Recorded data
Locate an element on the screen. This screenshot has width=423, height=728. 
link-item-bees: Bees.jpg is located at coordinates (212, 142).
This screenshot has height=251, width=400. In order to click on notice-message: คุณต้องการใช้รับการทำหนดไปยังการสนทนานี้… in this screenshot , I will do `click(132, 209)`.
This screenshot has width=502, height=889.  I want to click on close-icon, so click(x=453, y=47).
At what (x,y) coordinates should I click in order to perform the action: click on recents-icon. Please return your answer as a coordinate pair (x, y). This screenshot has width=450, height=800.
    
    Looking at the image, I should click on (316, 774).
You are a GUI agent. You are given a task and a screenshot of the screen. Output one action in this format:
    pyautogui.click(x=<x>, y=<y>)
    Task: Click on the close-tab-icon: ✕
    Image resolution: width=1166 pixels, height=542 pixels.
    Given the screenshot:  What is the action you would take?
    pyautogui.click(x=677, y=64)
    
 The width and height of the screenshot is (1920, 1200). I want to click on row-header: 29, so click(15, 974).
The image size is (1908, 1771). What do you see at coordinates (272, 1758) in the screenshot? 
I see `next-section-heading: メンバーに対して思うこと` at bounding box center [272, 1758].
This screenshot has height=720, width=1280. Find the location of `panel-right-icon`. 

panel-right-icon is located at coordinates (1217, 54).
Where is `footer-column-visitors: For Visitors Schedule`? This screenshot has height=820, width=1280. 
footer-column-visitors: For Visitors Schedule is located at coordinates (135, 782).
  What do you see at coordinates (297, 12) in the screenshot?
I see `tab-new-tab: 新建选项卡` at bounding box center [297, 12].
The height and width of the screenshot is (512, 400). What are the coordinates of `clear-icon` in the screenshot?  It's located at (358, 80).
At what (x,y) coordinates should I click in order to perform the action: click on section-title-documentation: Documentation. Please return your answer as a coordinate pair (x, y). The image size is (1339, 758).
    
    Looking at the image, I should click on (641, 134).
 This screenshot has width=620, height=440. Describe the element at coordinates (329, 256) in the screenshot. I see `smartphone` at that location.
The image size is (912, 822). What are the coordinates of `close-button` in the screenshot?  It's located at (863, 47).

**EXERCISE**: Quote the data above word for word, keeping every line unchanged.

**ANSWER BOX**:
Locate an element on the screen. This screenshot has width=423, height=728. 
link-item-bees: Bees.jpg is located at coordinates (212, 142).
This screenshot has height=251, width=400. In order to click on notice-message: คุณต้องการใช้รับการทำหนดไปยังการสนทนานี้… in this screenshot , I will do `click(132, 209)`.
This screenshot has width=502, height=889.  I want to click on close-icon, so click(x=453, y=47).
At what (x,y) coordinates should I click in order to perform the action: click on recents-icon. Please return your answer as a coordinate pair (x, y). This screenshot has width=450, height=800.
    
    Looking at the image, I should click on (316, 774).
You are a GUI agent. You are given a task and a screenshot of the screen. Output one action in this format:
    pyautogui.click(x=<x>, y=<y>)
    Task: Click on the close-tab-icon: ✕
    Image resolution: width=1166 pixels, height=542 pixels.
    Given the screenshot:  What is the action you would take?
    pyautogui.click(x=677, y=64)
    
 The width and height of the screenshot is (1920, 1200). I want to click on row-header: 29, so click(15, 974).
The image size is (1908, 1771). What do you see at coordinates (272, 1758) in the screenshot? 
I see `next-section-heading: メンバーに対して思うこと` at bounding box center [272, 1758].
This screenshot has height=720, width=1280. Find the location of `panel-right-icon`. 

panel-right-icon is located at coordinates (1217, 54).
Where is `footer-column-visitors: For Visitors Schedule`? This screenshot has height=820, width=1280. 
footer-column-visitors: For Visitors Schedule is located at coordinates (135, 782).
  What do you see at coordinates (297, 12) in the screenshot?
I see `tab-new-tab: 新建选项卡` at bounding box center [297, 12].
The height and width of the screenshot is (512, 400). What are the coordinates of `clear-icon` in the screenshot?  It's located at (358, 80).
At what (x,y) coordinates should I click in order to perform the action: click on section-title-documentation: Documentation. Please return your answer as a coordinate pair (x, y). The image size is (1339, 758).
    
    Looking at the image, I should click on (641, 134).
 This screenshot has width=620, height=440. Describe the element at coordinates (329, 256) in the screenshot. I see `smartphone` at that location.
The image size is (912, 822). What are the coordinates of `close-button` in the screenshot?  It's located at (863, 47).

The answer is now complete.